*SUPPLIED RECORDS:*
* * * * * * * * *

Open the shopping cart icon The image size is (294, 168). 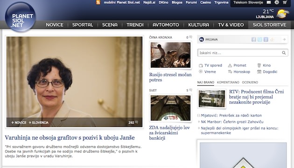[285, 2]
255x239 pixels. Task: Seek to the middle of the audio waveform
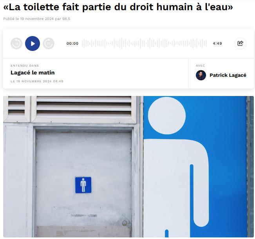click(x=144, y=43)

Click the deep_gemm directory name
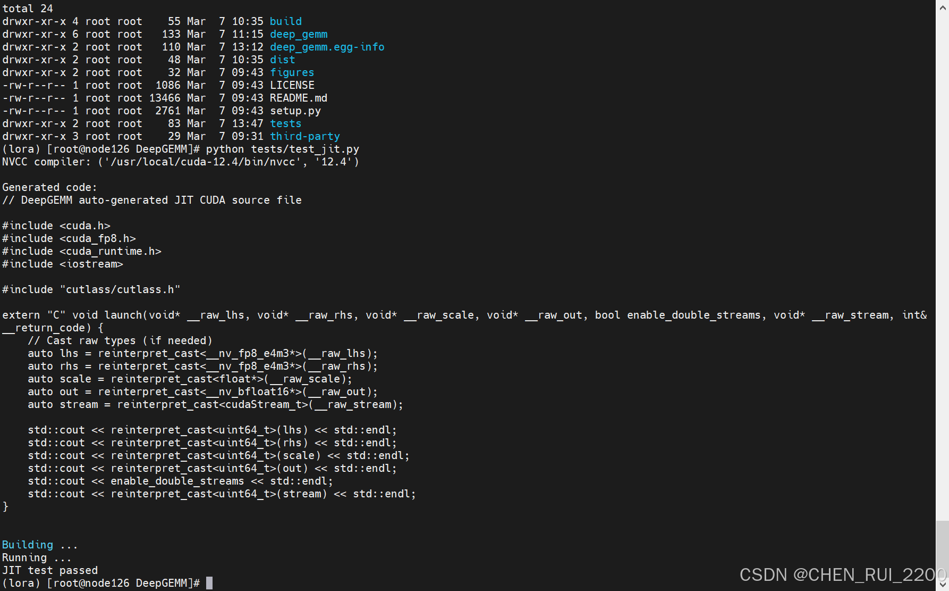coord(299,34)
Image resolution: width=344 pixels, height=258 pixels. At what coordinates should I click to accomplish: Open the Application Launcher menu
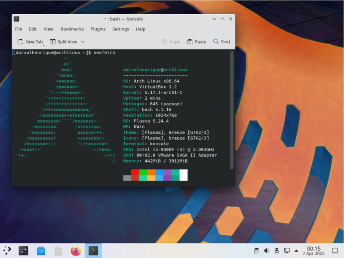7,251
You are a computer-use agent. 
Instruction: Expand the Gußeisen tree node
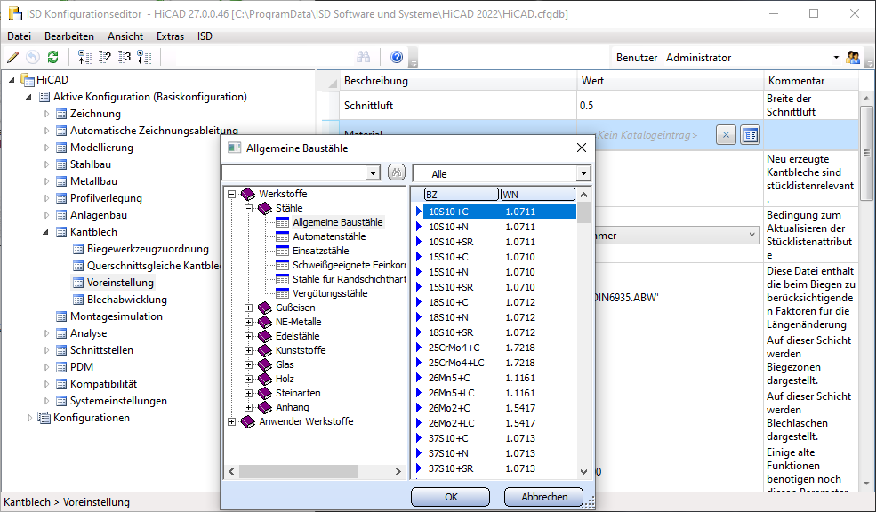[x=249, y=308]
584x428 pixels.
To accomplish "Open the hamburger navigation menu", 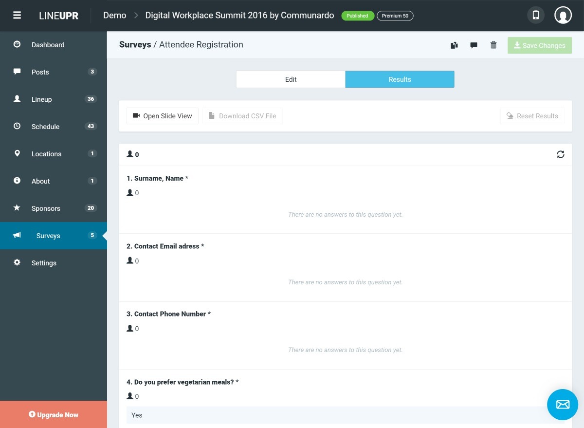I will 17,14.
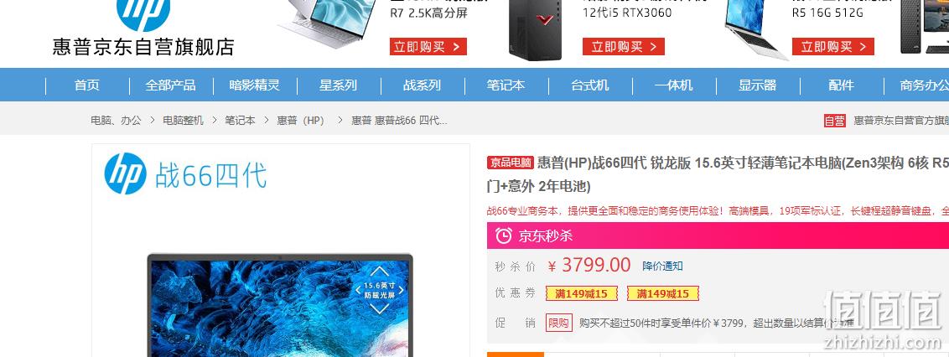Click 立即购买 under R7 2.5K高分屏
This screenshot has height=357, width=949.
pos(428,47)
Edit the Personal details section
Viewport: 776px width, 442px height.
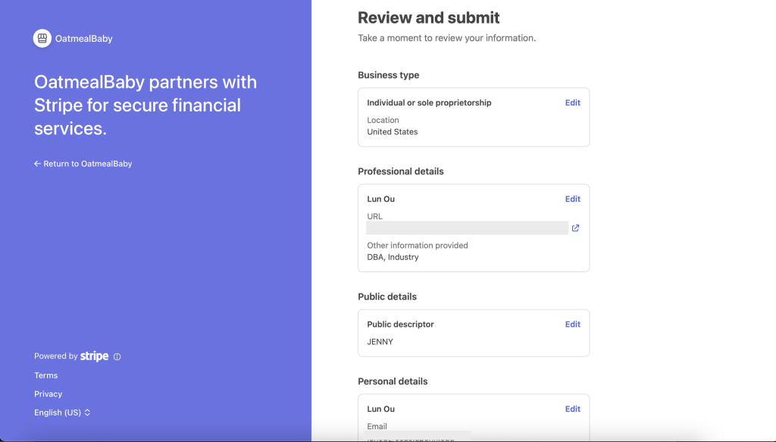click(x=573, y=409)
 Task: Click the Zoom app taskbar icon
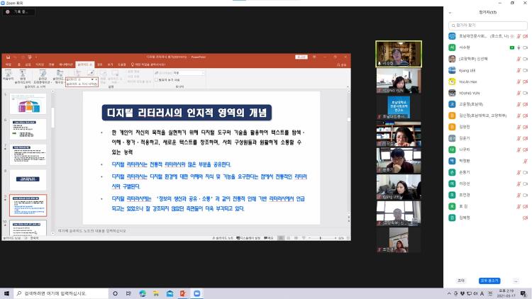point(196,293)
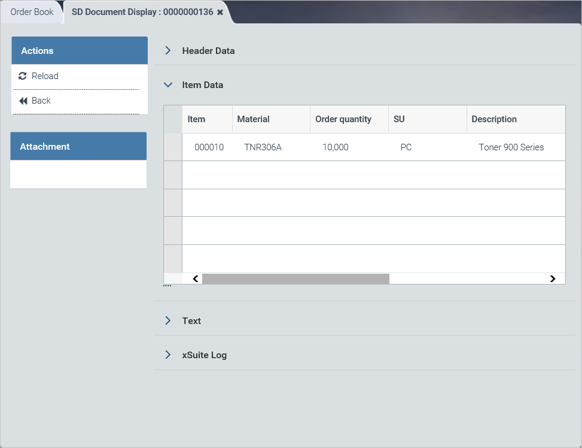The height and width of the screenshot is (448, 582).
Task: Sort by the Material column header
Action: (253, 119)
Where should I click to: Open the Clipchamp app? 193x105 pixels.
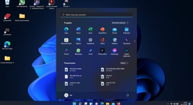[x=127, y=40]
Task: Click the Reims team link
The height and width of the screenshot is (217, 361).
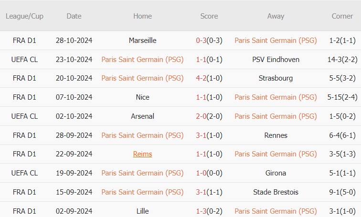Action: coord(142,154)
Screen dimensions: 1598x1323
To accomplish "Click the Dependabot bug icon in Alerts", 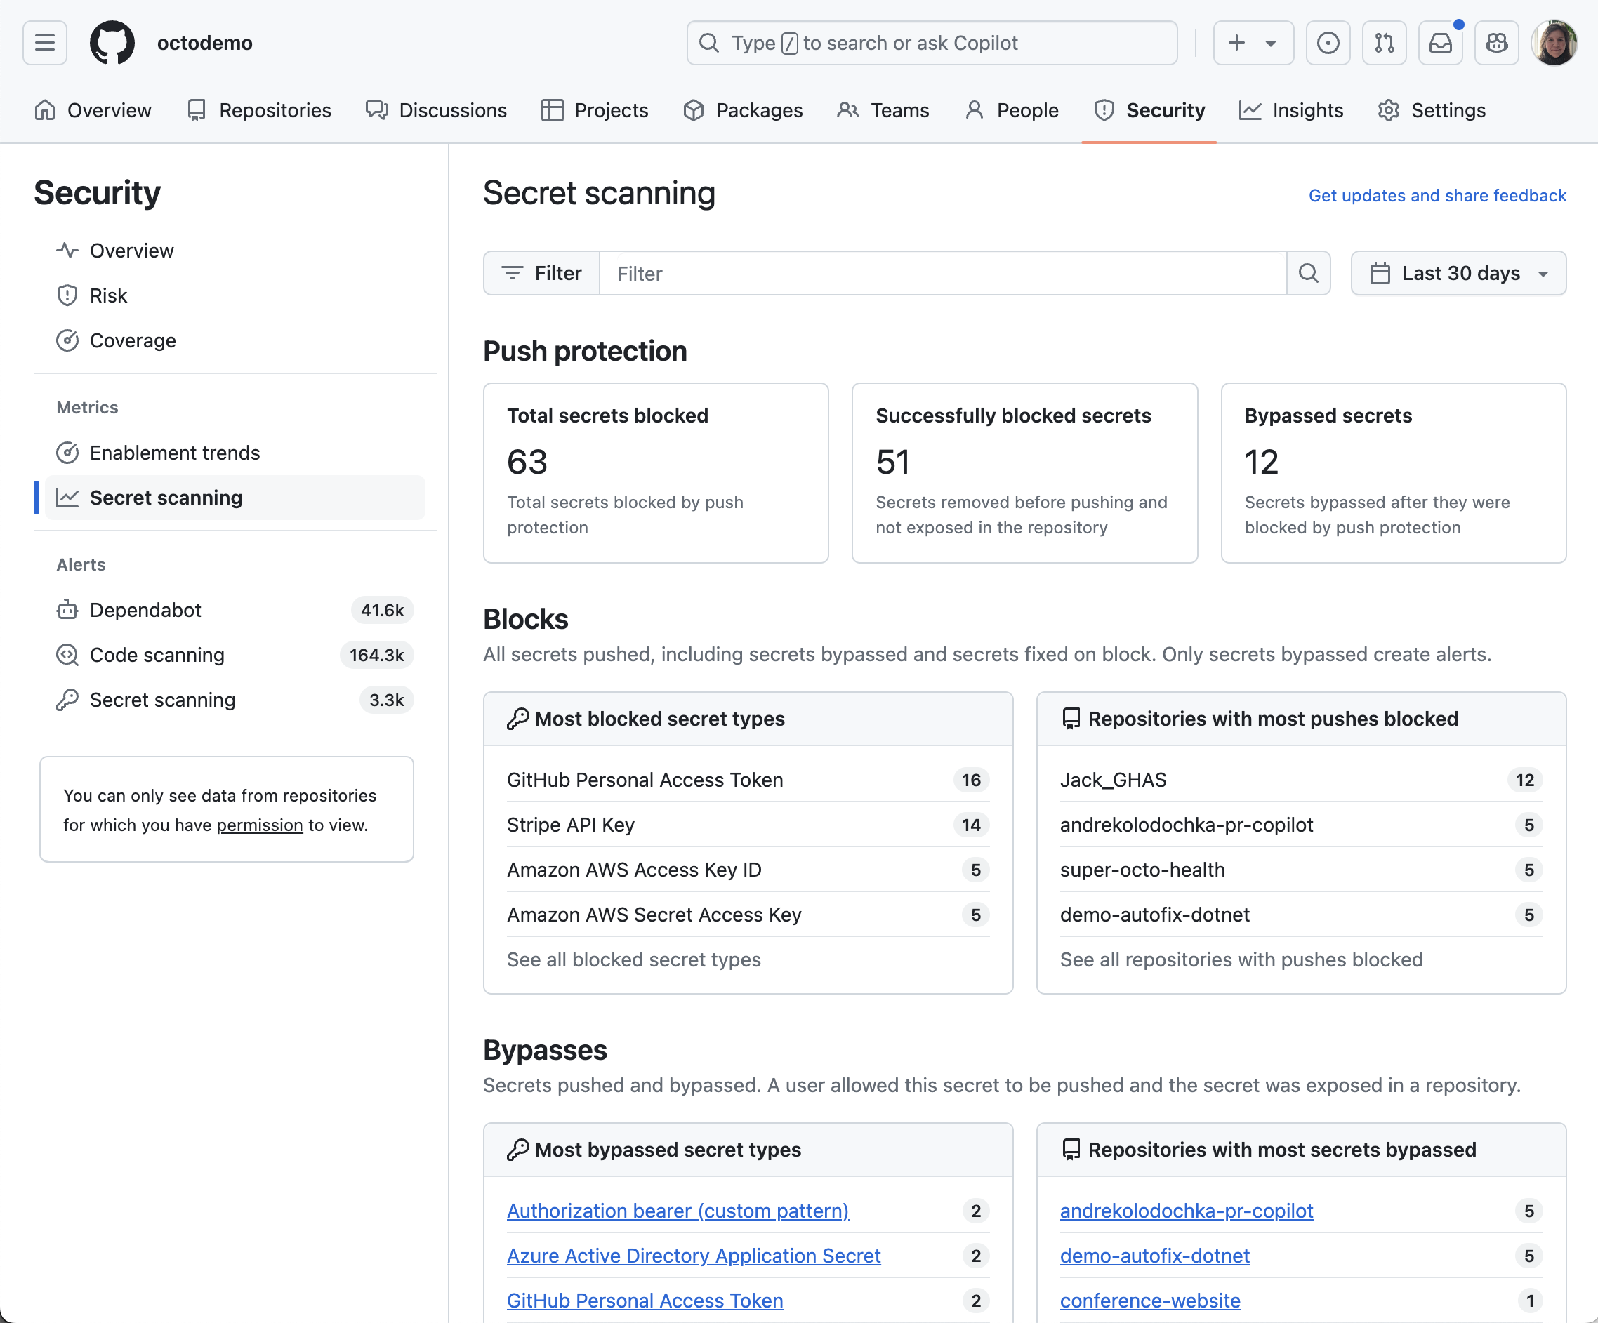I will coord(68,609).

* * * * * * * * *

Above are records with pictures. Reproduce exactly only the lines from the line with "255x239 pixels. Task: Seek" through the line with "584x428 pixels.", both ends included, and leave the pictures out.

255x239 pixels. Task: Seek to the middle of the audio waveform
click(x=144, y=43)

Click the deep_gemm directory name
coord(299,34)
Image resolution: width=344 pixels, height=258 pixels. At what coordinates should I click to accomplish: Open the Application Launcher menu
7,251
You are a computer-use agent. 
Instruction: Expand the Gußeisen tree node
[x=249, y=308]
584x428 pixels.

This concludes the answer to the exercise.